Patrick Romer aus dem Konstanzer Vorort Dingelsdorf kämpft bei der RTL-Show „Ich bin ein Star – Holt mich hier raus“ um die Dschungelkrone. Der TV-Bauer vom Bodensee bringt reichlich Reality-TV-Erfahrung mit nach Australien und war bereits bei „Bauer sucht Frau“, dem „Sommerhaus der Stars“ und bei „Das große Promi-Büßen“ zu sehen. Entsprechend gute Chancen werden ihm eingeräumt. Doch kann Patrick Romer den Titel des Dschungelkönigs wirklich an den Bodensee bringen und sich gegen namhafte Konkurrenz wie Gil Ofarim oder Simone Ballack durchsetzen?
Wie sich der Konstanzer Landwirt im australischen Dschungel schlägt, können Sie hier mitverfolgen:

Dass sich Patrick Romer gründlich auf das Abenteuer Dschungelcamp vorbereitet hat, kam dem 30-jährigen Konstanzer jetzt mal wieder zugute – und auch seinem Reality-TV-Kollegen Umut Tekin, der vor fast so vielen Lebewesen Angst zu haben scheint wie Scream Queen Ariel aus Basel. Ausgerechnet im Dschungeltelefon, einer Art Safe Place in schwierigen Situationen, hatte der Ravensburger eine Spinne entdeckt. „Die sieht echt schwarz aus. Am Ende ist die giftig! Kann die einer wegmachen?“, machte er sich in bester Ariel-Manier Luft. Den eilig aus einem Entspannungsmoment herbeigerufenen Patrick Romer empfing er in etwa mit diesen Worten: „Du kommst doch vom Bauernland, du kriegst doch sowas hin, oder? Hast du da keine Spinnen? Mach die weg!“ Jungs vom Bodensee halten schließlich zusammen, oder? Romers ganz großer Heldenmoment blieb dennoch aus, denn die Spinne ergriff die Flucht. Vermutlich standen ihr vor lauter Schreischallwellen die Haare zu Berge.

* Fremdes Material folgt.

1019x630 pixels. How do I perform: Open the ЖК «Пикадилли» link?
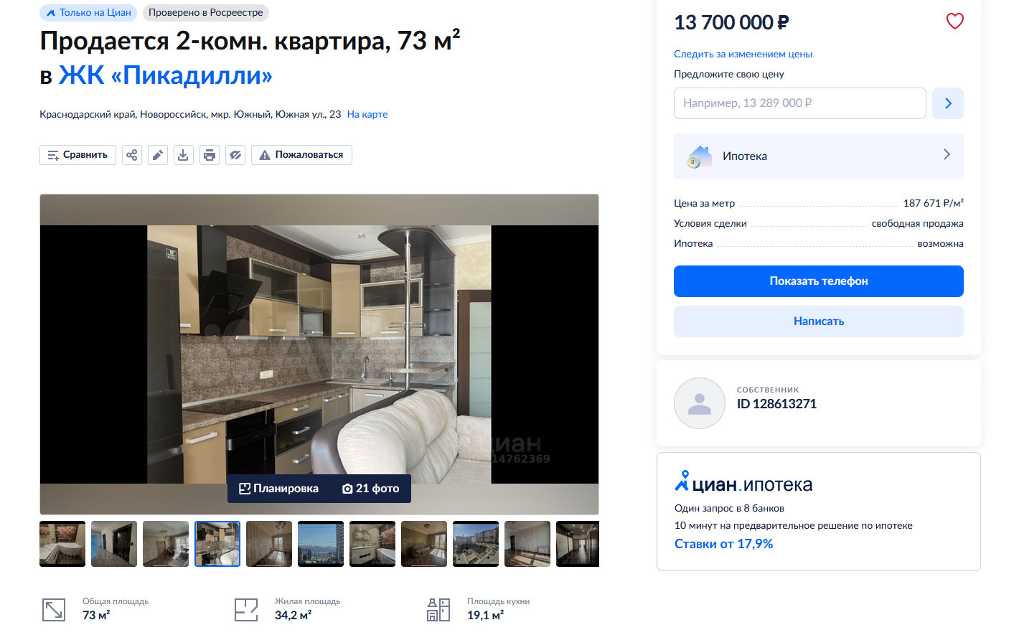166,75
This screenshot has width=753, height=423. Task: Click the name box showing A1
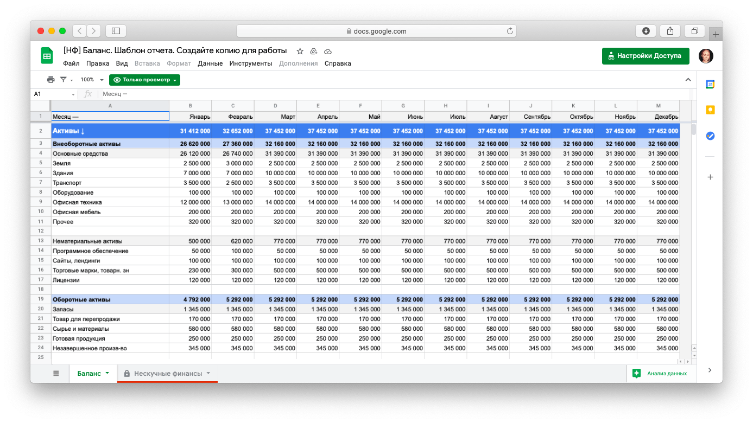tap(52, 94)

Spekuliert wurde jedoch umgehend, dass das Spinnen-Problem ein Ablenkungsmanöver gewesen sein könnte. Der Beweis im Bewegtbild: Beim Verlassen des Dschungeltelefons steckte Romer Tekin – vermeintlich – unauffällig eine Zigarette zu. Der absichtliche Regelverstoß vor laufender Kamera blieb natürlich nicht unbemerkt. Moderatorin war über den „den süßesten Regelverstoß, seit es das Dschungelcamp gibt“, dennoch nicht böse.

Und sonst? Erklärte der Konstanzer Patrick Romer Eva Benetatou detailliert, wie man eine Kuh besamt, beeindruckte das Moderatoren-Duo mit seinen sonstigen Fähigkeiten (Motorboote reparieren, Internetseiten programmieren ...) und zeigte sich – gänzlich unbeeindruckt von Diskussionen um Bettentausch, Körpergeruch und frische Handtücher – von seiner praktischen Seite: reinigte mit Gil Ofarim das Plumpsklo und zerlegte fachmännisch ein Ziegenbein (die Belohnung für Ariels einigermaßen erfolgreich absolvierte Dschungelprüfung am Vortag). Es war seit Tag 1 das erste Mal, das etwas anderes als Reis und Bohnen in den Mägen den Camper landete. Nicht nur Tekin („brutal lecker“) war begeistert.

Apropos Essen: Bei der Dschungelprüfung gab’s für Ariel (Wen sonst?), Eva und Gil Hausmannskost nach Dschungel-Art, darunter Kamelhirn und Entenblutgelee. Während Ariel meckerte (“Das ist ekelhaft!“, „Ich kann nicht. Ich muss kotzen. Widerlich.“, „Das ist so krass. Scheiße!“), versuchten die anderen, in aller Stille zu essen. Geschafft hat’s nur Gil: drei leere Teller – drei Sterne.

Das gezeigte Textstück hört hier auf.